OBJECTIF:
Reprends la présentation du livre Fatal*e ou l’impossible phantasme à partir de sa dernière phrase, et écris la suite.

EXTRAIT CHOISI:

Après Fiévreuse plébéienne et Anthologie Douteuses (2010-2020, avec Marguerin Le Louvier), l’autrice et performeuse Gorge aka Elodie Petit publie, aux Éditions Trou Noir, son nouveau livre : Fatal*e ou l’impossible phantasme. Objet éditorial hybride et personnage éponyme de cette épopée littéraire à la recherche du sens, Fatal*eexpérimente une narration fragmentée et poétique, entravée d’érotisme et émancipée par un travail graphique, menée par la collective franco-belge Bye Bye Binary et l’artiste typographe Roxanne Maillet.

Porté par les voix mutantes de Fatal*e et de sa fidèle compagne animale Arthure Rimbaud, ce recueil liquide est bercé de larmes et de mouille. Ancrée dans son époque, la poésie se métamorphose au contact des rongeur·ses, du loyer à payer et des « boîtes de nuit pourries avec de la musique de merde ». Si Fatal*e devait raconter une histoire, ce serait celle d’une cassure. Face un langage bridé par des siècles de domination masculine et hétéronormative, l’autrice cherche à déserter les codes et les usages de la littérature traditionnelle. Pour corrompre le système, Fatal*e use du plagiat, réécrit le Horla de Maupassant, insère des morceaux de blog et des citations tronquées. En dix chapitres, Gorge devient ainsi l’organe d’un discours fracturé d’insolence, de tristesse acide et d’une désobéissance assumée, aux pouvoirs révolutionnaires et aphrodisiaques. 

“Dans sa quête de sens, Fatal*e ou l’impossible phantasme déploie une écriture organique et monstrueuse.”

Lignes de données
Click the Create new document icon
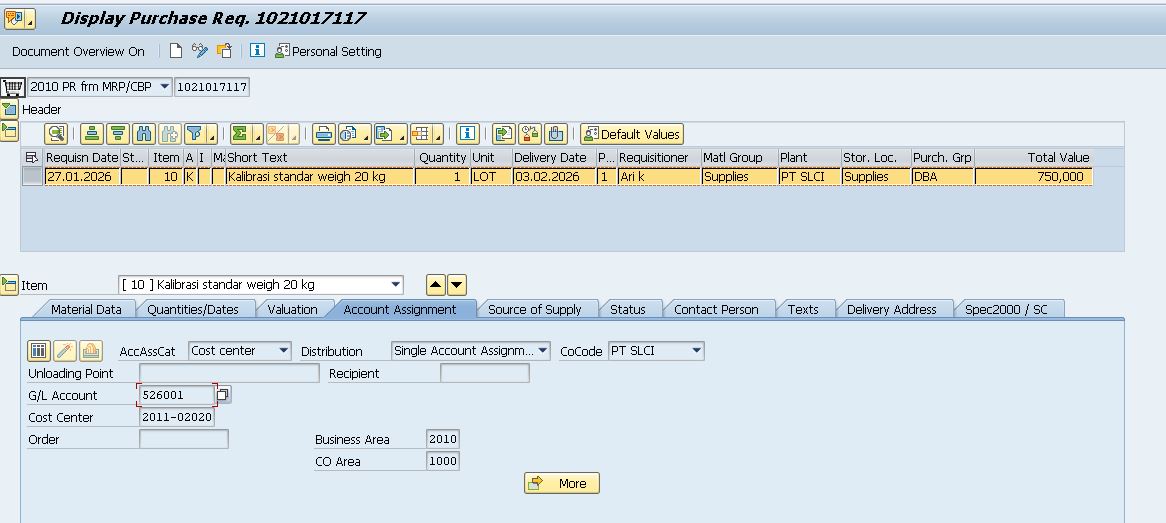This screenshot has height=523, width=1166. click(x=176, y=51)
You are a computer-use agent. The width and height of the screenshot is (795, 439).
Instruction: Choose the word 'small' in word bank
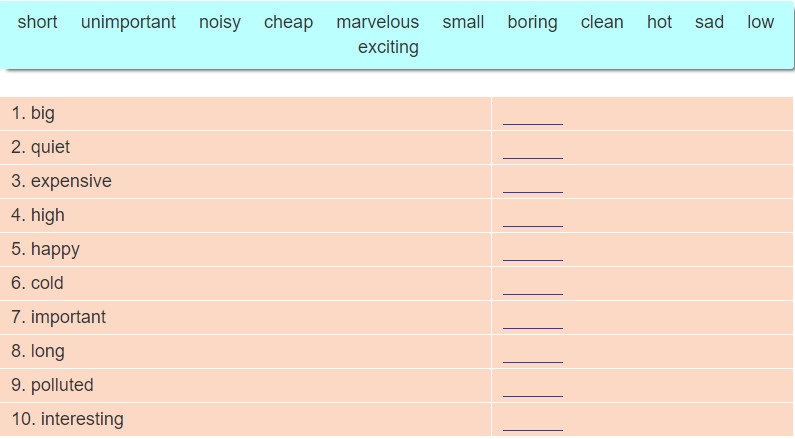463,22
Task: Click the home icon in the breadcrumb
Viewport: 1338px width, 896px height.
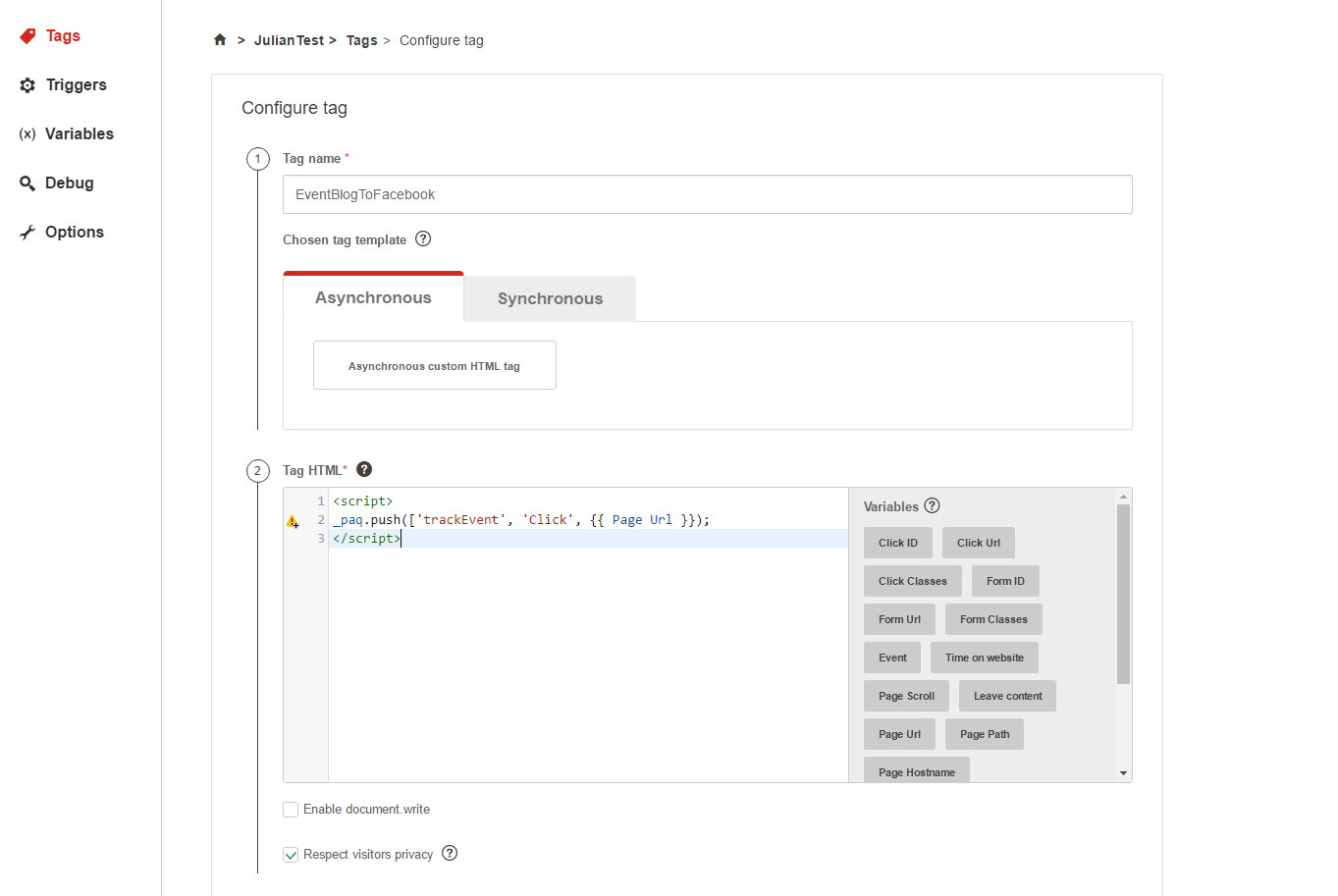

CORRIGÉ:
Mauvais sang 

L’autrice prête sa voix à « cette génération niquée », à celles qui sont rendues muettes et à ceux que l’on refuse d’entendre. La poésie se métamorphose en théâtre, entre dialogues entrecroisés et monologues impossibles. Véritable comédie humaine en after, Fatal*e multiplie les personnages. Parmi nos névroses, on y croise le fantôme d’une femme de ménage, des Daïmônes ou encore le « plan Q potentielle de toute la commu, mi-bourgeoise mi-punk à chiennes ». Pour les abriter, Gorge façonne une langue post-binaire, qui n’a pas peur de l’emphase, du drama et de l’obscène. Comme les vers de l’ange de Charleville-Mézières, ses mots assument « tous les vices, colère, luxure – magnifique la luxure ; – surtout mensonge et paresse ». Des mots-crachats, des mots tendres et des mots-tabula-rasa. Fatal*e ravive ainsi le souvenir d’une langue adolescente, gonflée de colères et de désirs.

« Maintenant, el·le a pour toujours seize ans. / Son anni...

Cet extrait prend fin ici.